Document excerpt
BMJ 2013; 347 doi: https://doi.org/10.1136/bmj.f4259 (Published 01 July 2013) Cite this as: BMJ 2013;347:f4259
  1. Michael McCarthy
  1. 1Seattle

Citing free speech protections guaranteed by the First Amendment of the US Constitution and New York state law, a US federal court has ruled that researchers cannot be sued for scientific conclusions made in journal articles about matters of scientific debate.

In addition, companies that cite excerpts from such articles in their advertising and promotional efforts are also protected, “so long as the excerpts do not mislead a reader about the conclusions of the article,” the court ruled.

Actions to take
1 - According to the news excerpt on the court ruling, under what condition are companies protected when they quote such articles in their advertising?
2 - Please continue the news excerpt on the court ruling about scientific conclusions, picking up after its final sentence.

[Collected data]

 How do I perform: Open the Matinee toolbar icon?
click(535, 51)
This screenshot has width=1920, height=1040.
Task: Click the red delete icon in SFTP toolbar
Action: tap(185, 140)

Expected responses
1 - They are protected as long as the excerpts do not mislead a reader about the conclusions of the article.

2 -
The unanimous opinion of the three judge panel of the Second US Circuit Court of Appeals in New York was written by circuit judge Gerard Lynch.1

The case involved a lawsuit over false advertising brought by the company ONY of Amherst, New York, maker of the lung surfactant product calfactant (which it markets as Infasurf), against Cornerstone Therapeutics, in North Carolina, which markets a competing product, poractant alfa (Curosurf), under contract for Chiesi Farmaceutici of Parma, Italy.

In the lawsuit ONY alleged that Chiesi and Cornerstone paid for research designed to show that the Chiesi product was superior and then disseminated the false and deceptive findings through an article published in the Journal of Perinatology and through promotional material citing the article’s conclusions.